The key realization is that you are not tracking a sorted list — you are tracking a boundary. The boundary is: "is this element in the top k or not?" The heap root is that boundary value. Anything at or above the root is in the top k; anything below is not. Every add either updates the boundary (new element enters, old boundary exits) or leaves it unchanged (new element below the boundary, discarded).
Comparison table
| Approach | Constructor | Add | Space | Viable at 10^4 calls? |
|---|---|---|---|---|
| Brute force (sort on add) | O(n) | O(n log n) | O(n) | Borderline TLE |
| Min-heap of size k | O(n log n) | O(log k) | O(k) | Yes |
What I would ship, and why
Min-heap. Not even close. The brute force is correct and I'd accept it in a coding interview as a first pass, but I would never leave it there when add is called 10^4 times. The heap reduces per-call work from O(n log n) to O(log k), and uses O(k) space instead of O(n). If k is small relative to n — which is the typical use case — both differences are significant.
The one scenario where the brute force arguably wins is if you have very large k (close to n) and the data stream is short. In that case the heap does not save much memory, and the simpler code might be easier to maintain. But the problem constraints make k small in practice, so the heap is the right call.
In production you would probably reach for a language-native priority queue (Python's heapq, C#'s PriorityQueue, Java's PriorityQueue). All of them implement a binary min-heap under the hood. The pattern — push then conditionally pop to maintain size k — is the same in every language.
Where this sits in the heap series
This is problem five in the heap and priority queue series, after Last Stone Weight (1046), K Closest Points to Origin (973), Kth Largest Element in an Array (215), and Task Scheduler (621). Each of those introduced a different angle on the heap pattern.
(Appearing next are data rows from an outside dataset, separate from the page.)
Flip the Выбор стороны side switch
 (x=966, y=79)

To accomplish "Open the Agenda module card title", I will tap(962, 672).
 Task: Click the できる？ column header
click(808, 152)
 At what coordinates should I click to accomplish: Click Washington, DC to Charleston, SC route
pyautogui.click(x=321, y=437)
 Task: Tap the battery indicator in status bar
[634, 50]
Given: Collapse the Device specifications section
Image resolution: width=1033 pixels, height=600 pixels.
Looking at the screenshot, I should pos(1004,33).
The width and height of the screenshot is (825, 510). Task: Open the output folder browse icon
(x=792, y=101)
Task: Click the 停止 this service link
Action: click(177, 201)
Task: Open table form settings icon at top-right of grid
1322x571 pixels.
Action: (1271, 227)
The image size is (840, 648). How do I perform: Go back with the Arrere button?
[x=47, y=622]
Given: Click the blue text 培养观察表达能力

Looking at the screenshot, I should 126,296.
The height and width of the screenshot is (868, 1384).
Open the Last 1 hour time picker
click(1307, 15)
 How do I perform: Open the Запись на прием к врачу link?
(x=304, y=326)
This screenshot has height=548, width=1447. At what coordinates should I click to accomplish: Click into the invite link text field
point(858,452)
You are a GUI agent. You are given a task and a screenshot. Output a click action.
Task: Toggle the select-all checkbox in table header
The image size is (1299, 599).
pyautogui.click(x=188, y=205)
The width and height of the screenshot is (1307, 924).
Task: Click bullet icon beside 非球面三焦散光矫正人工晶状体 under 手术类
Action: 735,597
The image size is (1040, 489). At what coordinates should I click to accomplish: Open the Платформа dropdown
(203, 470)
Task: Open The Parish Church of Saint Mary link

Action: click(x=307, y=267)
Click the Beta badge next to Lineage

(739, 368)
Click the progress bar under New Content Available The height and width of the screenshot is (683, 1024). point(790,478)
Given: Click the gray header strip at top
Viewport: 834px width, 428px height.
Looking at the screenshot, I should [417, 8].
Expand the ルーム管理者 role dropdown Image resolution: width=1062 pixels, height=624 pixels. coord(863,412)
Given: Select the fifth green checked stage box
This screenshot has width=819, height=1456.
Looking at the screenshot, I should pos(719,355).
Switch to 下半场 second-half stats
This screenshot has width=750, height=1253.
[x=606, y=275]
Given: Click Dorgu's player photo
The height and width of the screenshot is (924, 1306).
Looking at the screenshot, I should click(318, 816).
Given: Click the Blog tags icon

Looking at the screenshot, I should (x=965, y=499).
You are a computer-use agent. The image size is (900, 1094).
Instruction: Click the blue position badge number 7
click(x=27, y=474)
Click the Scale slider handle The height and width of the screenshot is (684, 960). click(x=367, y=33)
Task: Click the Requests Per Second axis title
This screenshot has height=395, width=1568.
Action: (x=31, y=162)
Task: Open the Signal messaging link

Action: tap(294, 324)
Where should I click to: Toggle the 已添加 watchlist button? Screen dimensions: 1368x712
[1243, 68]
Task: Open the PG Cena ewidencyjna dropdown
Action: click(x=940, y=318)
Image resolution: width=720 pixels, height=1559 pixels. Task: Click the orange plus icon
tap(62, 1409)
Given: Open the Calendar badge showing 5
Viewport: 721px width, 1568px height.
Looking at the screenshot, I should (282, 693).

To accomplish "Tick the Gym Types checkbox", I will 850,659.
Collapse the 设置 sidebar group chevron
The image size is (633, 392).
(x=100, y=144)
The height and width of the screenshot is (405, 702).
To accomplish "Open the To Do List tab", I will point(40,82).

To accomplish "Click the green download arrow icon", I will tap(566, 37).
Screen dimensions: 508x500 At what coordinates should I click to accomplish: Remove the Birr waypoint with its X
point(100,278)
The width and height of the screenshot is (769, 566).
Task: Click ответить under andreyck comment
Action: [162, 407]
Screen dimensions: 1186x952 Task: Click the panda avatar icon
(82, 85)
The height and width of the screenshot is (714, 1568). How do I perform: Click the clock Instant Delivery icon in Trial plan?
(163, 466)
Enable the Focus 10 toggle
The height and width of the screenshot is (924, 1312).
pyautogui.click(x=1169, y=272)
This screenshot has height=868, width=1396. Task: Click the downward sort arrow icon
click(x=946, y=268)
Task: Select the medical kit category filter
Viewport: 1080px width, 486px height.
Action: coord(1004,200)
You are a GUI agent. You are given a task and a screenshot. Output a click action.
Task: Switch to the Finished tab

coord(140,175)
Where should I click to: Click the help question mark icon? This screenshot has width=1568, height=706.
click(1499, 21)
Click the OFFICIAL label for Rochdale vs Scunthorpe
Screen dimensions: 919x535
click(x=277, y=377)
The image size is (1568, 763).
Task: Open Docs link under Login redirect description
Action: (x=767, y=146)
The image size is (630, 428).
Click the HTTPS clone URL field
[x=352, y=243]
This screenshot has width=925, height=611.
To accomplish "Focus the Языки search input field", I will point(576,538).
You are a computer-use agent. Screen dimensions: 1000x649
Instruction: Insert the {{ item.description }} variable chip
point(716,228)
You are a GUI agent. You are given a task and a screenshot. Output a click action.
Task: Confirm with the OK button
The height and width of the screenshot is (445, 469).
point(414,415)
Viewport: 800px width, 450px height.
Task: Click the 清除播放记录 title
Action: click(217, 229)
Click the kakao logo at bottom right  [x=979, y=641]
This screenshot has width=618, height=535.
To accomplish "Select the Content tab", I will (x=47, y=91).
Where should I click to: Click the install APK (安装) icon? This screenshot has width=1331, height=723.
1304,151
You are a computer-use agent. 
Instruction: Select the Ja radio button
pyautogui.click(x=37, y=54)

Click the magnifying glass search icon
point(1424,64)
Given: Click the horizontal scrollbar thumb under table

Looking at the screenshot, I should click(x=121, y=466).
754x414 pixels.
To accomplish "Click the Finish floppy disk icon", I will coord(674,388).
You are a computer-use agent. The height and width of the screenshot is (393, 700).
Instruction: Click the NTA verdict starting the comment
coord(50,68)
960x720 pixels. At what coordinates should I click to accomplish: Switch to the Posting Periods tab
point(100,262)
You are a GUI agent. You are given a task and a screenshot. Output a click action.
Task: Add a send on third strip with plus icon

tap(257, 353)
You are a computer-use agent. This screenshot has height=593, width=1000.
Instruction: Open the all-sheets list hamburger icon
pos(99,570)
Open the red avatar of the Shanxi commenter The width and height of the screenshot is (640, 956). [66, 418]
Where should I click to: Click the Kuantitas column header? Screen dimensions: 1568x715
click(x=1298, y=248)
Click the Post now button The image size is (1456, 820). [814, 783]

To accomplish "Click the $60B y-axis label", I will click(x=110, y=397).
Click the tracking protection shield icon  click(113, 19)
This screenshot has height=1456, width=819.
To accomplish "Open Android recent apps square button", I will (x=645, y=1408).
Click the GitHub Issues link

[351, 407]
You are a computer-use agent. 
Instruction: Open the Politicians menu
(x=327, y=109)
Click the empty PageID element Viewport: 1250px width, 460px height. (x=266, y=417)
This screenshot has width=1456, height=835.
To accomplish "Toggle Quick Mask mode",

Last Stone Weight used a max-heap to repeatedly extract the two largest. K Closest Points used a max-heap of size k to track the closest points by distance. Kth Largest Element in an Array (215) found the kth largest in a static array — the same min-heap-of-size-k trick applies there, making 703 a natural follow-on where the array becomes a live stream. Task Scheduler introduced the idea of using a heap to schedule work optimally.
703 adds the streaming dimension: the data arrives incrementally, and you need the answer after every single insertion. The heap's O(log k) per-operation cost is what makes streaming tractable.
215. Kth Largest Element in an Array is the static version of this problem. The stream is replaced by a fixed array; you can solve it with the same size-k min-heap or with quickselect. The heap approach transfers directly.
295. Find Median from Data Stream escalates the difficulty: instead of the kth largest, maintain the median. The solution uses two heaps — a max-heap for the lower half and a min-heap for the upper half — and rebalances after each insert.
347. Top K Frequent Elements shifts the criterion from value to frequency. You track k elements not by their raw value but by how often they appear. A heap of size k still applies, but the comparison key changes.
378. Kth Smallest Element in a Sorted Matrix applies the same "find kth element" question to a 2D structure where rows and columns are sorted. A min-heap drives the traversal.